Here’s the original caption that accompanied the above shot:
25 Oct 1967, Evanston, Illinois, USA — Northwestern Homecoming Queen…Daphne Maxwell, 19, of New York, has good reason to flash that bright smile; she was named Northwestern University’s Homecoming Queen October 20th. Daphne, a sophomore who is studying design, is the first Negro ever to be named Homecoming Queen. — Image by © Bettmann/CORBIS
You heard that right: the second Aunt Viv from the Fresh Prince of Bel-Air… the one you said you didn’t like as much as the first one… she was the FIRST black homecoming queen at Northwestern. Wow. Much respect for that one. She was also a well known model in the late sixties who was featured in a 1969 Life Magazine issue that heralded “Black Models Take Center Stage” as the cover story. She also starred in Frank’s Place: an 80s TV series that was (and is) highly revered in the black community.

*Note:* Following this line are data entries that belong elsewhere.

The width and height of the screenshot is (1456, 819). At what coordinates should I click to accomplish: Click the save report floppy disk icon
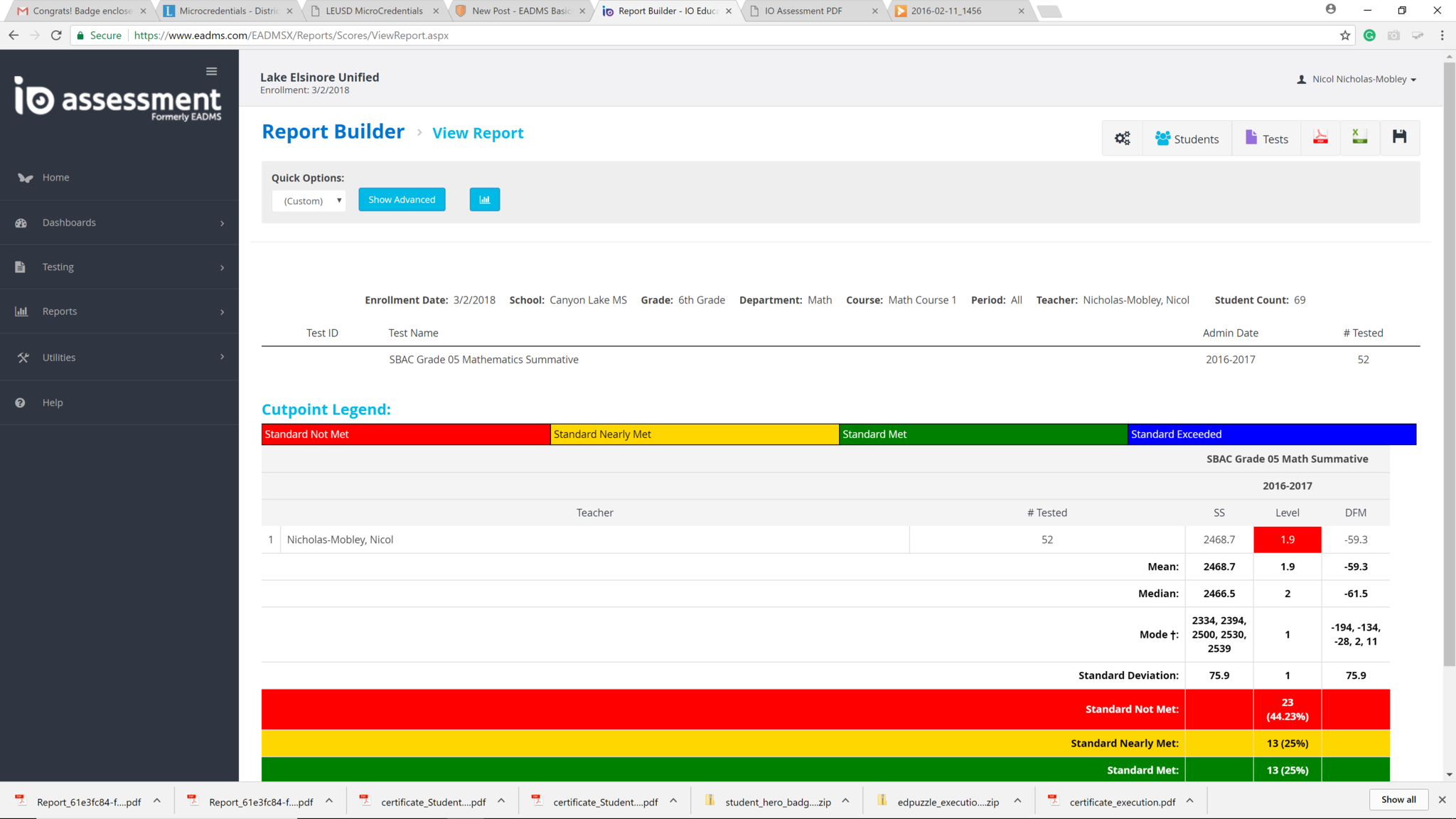1399,137
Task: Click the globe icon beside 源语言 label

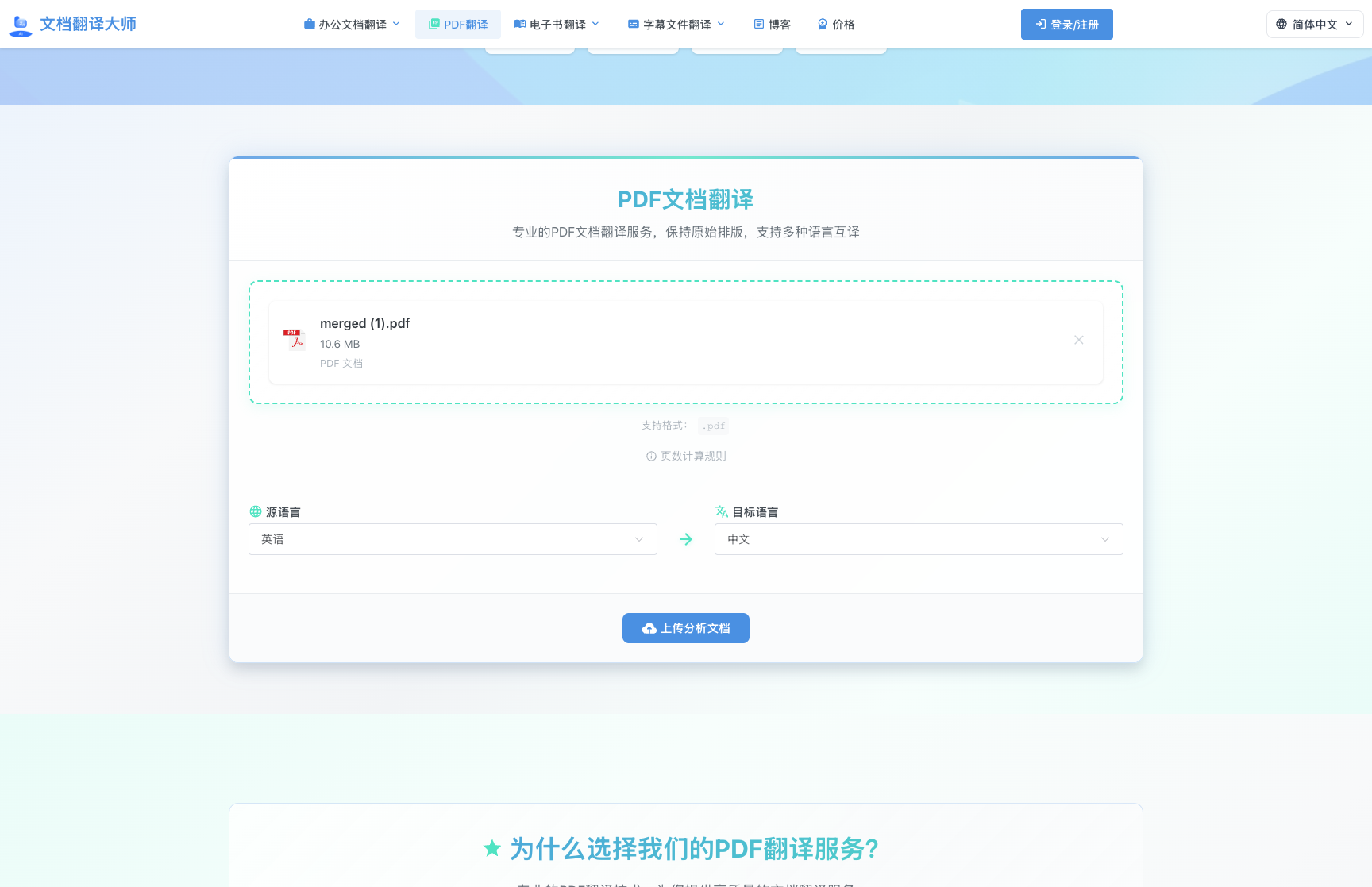Action: (256, 511)

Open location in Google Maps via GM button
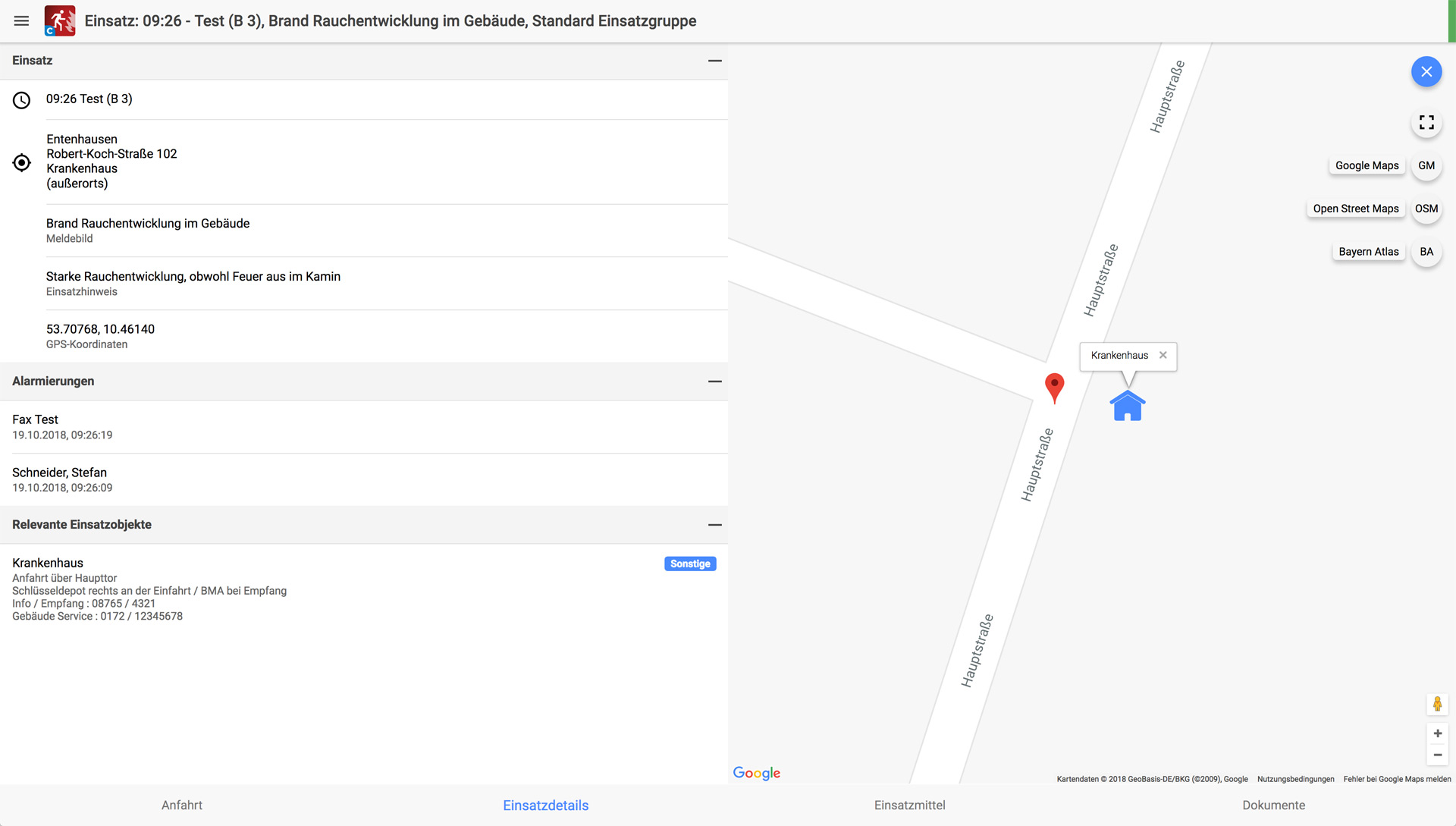tap(1426, 165)
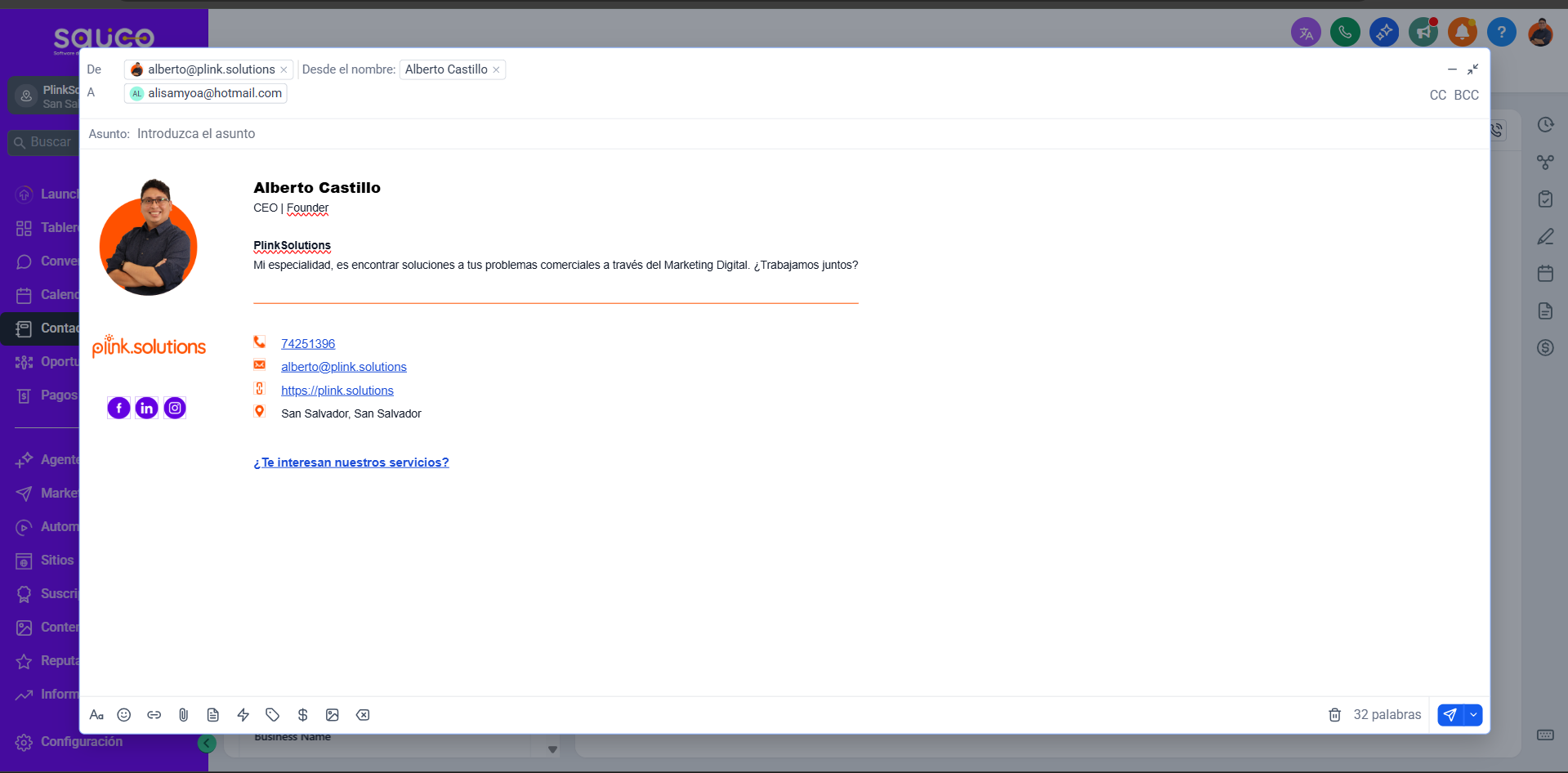Remove the 'Alberto Castillo' from-name chip
The image size is (1568, 773).
496,69
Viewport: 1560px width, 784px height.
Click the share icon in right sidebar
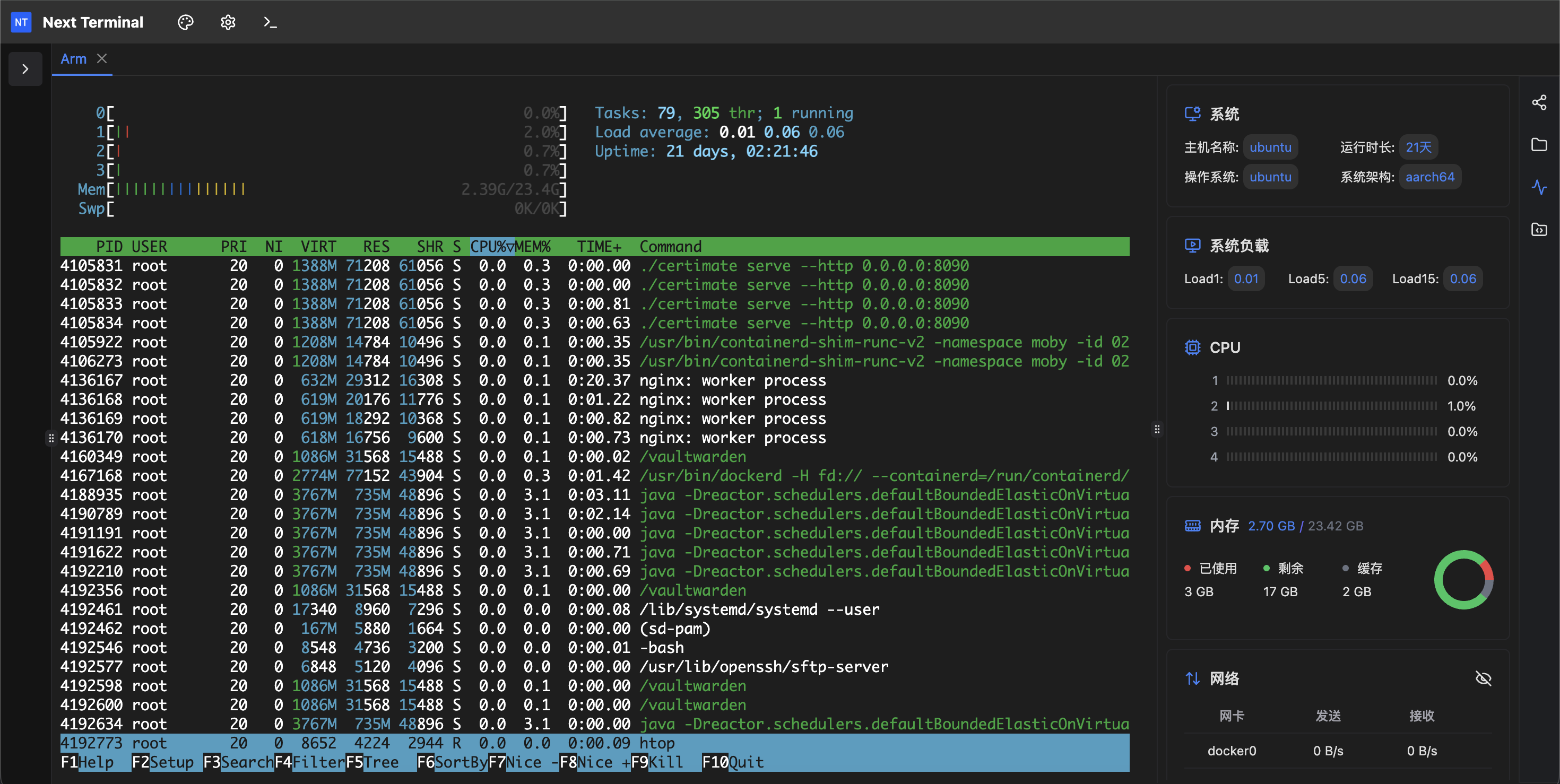coord(1539,102)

According to the Museum of Broadcast Communications, “Frank’s Place…. deserves a continuing place in programming history. It did, as Tim Reid [Daphne’s husband and co-star] told New York Times reporter Perry Garfinkel, present blacks not as stereotypes but as “a diverse group of hard-working people.”
So there.
NOTE: According to a fairly recent article in the Times-Picayune (out of New Orleans):
‘Frank’s Place’ DVD on the way
Monday, November 10, 2008
By Dave Walker
TV columnist
A DVD release of “Frank’s Place,” the New Orleans-set sitcom that aired on CBS in 1987 and 1988, is apparently growing closer.
No timetable is set, but star and co-creator Tim Reid said he has convinced CBS to allow him to release the show’s 22 episodes on DVD. However, purchasing rights to the music used in the series is still prohibitively costly.